Who Comes First: Your Spouse or Your Children?
Marriage is about more than just saying "I do." It's about building a life with your partner. From buying a house and planning for retirement to having children and creating traditions, having a forever partner to share life with can be truly wonderful. But it also requires you to readjust your priorities and your approach to certain relationships. After all, your spouse is now your family. Should they come first? Or should your kids lead the pack? What about your family of origin, such as your parents and siblings? Are there situations where you might need to choose between your children and your spouse? We spoke with relationship experts to get the inside scoop.
Who Comes First, Your Spouse or Kids?
In a marriage with children, it may seem counterintuitive not to put the kids first. However, Yvonne Thomas, a couples and family psychologist, says it is "healthier" to prioritize your spouse because it will be advantageous for your entire family. When you place your spouse first and vice versa, you'll have a stronger marriage because you will both feel loved, supported and appreciated. "This can make the kids feel more comfortable and happy too, since the quality of their parents' relationship—and thus the quality of their home life—can be genuinely positive," Thomas says.
Marissa Peer, founder and creator of Rapid Transformational Therapy, says another benefit of prioritizing your relationship with your spouse is that your children will have strong self-worth. "Your job as a parent is to raise your child with incredibly high self-esteem," she says. "Many parents think their job is to protect their child or give their child organic foods. All of that is important, but the self-esteem of your child is the most important."

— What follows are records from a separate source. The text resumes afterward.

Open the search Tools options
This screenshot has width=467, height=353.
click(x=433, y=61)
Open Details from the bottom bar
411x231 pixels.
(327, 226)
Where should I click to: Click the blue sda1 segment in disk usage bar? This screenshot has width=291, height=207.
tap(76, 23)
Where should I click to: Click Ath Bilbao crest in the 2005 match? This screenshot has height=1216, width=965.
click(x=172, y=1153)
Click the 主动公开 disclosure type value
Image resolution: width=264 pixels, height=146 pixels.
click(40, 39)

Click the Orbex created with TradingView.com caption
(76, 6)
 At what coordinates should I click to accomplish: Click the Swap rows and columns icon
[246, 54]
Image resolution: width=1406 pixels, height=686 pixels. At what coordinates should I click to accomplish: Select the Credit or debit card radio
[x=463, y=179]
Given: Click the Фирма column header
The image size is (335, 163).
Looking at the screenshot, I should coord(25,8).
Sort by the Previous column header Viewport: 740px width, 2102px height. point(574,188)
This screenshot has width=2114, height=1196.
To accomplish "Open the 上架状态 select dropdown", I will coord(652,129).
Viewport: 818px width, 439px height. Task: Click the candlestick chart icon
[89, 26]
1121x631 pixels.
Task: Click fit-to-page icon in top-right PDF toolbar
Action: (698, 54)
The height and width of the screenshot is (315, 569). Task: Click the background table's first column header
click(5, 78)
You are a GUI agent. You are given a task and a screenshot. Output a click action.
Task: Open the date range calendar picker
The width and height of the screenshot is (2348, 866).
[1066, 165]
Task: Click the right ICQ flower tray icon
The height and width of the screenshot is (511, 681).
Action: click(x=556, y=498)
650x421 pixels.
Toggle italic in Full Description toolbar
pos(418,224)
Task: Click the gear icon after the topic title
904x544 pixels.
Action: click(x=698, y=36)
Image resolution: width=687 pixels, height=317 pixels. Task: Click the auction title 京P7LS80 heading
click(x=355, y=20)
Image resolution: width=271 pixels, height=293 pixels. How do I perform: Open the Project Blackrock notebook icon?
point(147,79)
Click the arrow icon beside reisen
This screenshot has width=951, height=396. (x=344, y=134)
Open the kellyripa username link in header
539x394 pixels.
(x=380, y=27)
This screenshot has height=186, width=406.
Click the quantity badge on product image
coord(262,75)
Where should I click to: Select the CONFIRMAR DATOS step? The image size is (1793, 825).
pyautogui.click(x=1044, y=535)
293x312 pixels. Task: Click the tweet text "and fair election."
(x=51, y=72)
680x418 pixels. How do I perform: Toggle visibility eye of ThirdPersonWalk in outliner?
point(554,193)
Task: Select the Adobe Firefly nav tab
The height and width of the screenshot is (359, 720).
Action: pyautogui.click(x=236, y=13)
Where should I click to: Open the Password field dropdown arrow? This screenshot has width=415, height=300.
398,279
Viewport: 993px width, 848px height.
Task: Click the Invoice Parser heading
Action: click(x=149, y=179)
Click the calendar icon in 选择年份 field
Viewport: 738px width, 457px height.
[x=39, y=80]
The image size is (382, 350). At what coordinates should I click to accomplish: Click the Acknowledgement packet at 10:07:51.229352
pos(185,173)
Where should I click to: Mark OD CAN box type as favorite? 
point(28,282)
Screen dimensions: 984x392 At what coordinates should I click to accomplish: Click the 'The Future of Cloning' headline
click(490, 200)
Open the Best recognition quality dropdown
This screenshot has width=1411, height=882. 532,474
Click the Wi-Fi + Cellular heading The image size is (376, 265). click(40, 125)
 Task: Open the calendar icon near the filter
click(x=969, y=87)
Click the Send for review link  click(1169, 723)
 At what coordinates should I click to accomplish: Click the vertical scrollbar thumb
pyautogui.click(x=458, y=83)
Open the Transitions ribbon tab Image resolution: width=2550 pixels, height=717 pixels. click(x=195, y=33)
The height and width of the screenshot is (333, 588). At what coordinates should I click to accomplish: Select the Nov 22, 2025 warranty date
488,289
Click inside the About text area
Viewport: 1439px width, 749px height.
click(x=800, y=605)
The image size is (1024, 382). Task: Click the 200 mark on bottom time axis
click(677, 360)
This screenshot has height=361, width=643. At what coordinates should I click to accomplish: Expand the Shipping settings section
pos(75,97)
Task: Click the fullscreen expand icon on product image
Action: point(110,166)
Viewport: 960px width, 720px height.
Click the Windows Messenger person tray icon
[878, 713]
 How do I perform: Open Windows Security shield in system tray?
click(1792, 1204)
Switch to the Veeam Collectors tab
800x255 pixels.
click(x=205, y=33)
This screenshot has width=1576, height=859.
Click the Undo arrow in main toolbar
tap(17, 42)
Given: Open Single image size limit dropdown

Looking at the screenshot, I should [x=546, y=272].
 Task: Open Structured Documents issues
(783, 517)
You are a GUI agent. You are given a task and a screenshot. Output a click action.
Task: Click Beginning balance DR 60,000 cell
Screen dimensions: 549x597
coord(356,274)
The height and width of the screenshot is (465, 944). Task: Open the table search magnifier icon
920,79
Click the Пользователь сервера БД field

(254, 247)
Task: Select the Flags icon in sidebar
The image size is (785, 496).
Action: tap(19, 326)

While your kids might be young now, another benefit is that having a strong marriage will teach them about what to look for in a spouse and how to be a good partner. "Kids can literally see what it's like to be in a loving relationship in which there is a true partnership, respect, and joy from being a couple," says Peer. "By experiencing this emotional stability between their parents, the kids can learn how to do this when they have their own romantic relationships, too."
4 Ways to Prioritize Your Marriage & Kids
1. Focus on your marriage.
Before your spouse was a parent or step-parent they were the love of your life. That didn't change just because you welcomed children into your lives. But all too often couples lean so heavily into parenting that they let the intimacy of their relationship fall by the wayside. You get so busy with diapers, nap schedules, school and other childcare that it's hard to remember the last time you had a date night. You may even feel like you've fallen into roommate syndrome and are more like roomies than romantic partners.
"It's imperative to set aside time to maintain or rekindle the romantic and passionate part of your relationship," Thomas says. "Reserve that time in each partner's calendar so that this commitment is taken as seriously as any other time."
2. Remember: Your priorities will fluctuate.
Although putting your partner first is important, there are times when your kids will come first. For example, more of your attention will be focused on their health and growth during the newborn and toddler phases.
"When you have a very new baby, they are by nature dependent on you," says Peer. "So you must put your child first. But as your children get older, you need to change that priority back to your partner."
As with any rule or advice, life happens. We can't always predict when our attention will be needed elsewhere due to sudden change, a crisis or other circumstances out of our control. Some weeks, it'll be all about the kids. Others, it'll be all about work. Sometimes, it'll be all about your parents, who will need your attention as they age. Things will shift, and that's normal.
Remember to be flexible. Having a rigid belief that your children or your spouse should always come first can cause conflict. "Understanding that this fluctuates is one of the keys to having an amazing marriage," Peer says.
One way juggle it all is to create a priority list broken into the following sections:
- Your needs
- Your spouse's needs
- Your children's needs
- Your parent's needs
- Your household's needs
3. Learn each other's love languages.
Real talk: Having one date night a month isn't enough to maintain the health of your marriage. Instead, Thomas suggests learning each other's love languages so you both feel heard and valued as much as possible.
"By knowing this information, each spouse can show love to the other in those specific ways," she says. "This is very important so that the two partners are on the same wavelength and are receiving love in a way that feels best for each spouse." If your love language is words of affirmation, it will mean more to you to get a love letter saying how great of a parent and partner you are than receiving a gift. Likewise, if your spouse's love language is quality time, those screen-free date nights will be more impactful than acts of service like unloading the dishwasher or taking out the trash. (Not that both wouldn't be appreciated…)
4. Don't forget to prioritize your own needs.
You might feel like you're so busy putting your spouse, your children and your parents first that you no longer have time for yourself. "Sometimes you have to do something I call honoring yourself," Peer says. "You are like a battery and need to recharge. Your own needs should certainly be in this group of family, spouse and children."
Whether it's a weekly yoga class, three hours on Saturday morning to relax, or something else entirely, your "me" time should also be part of the equation. It will make you a better partner and parent.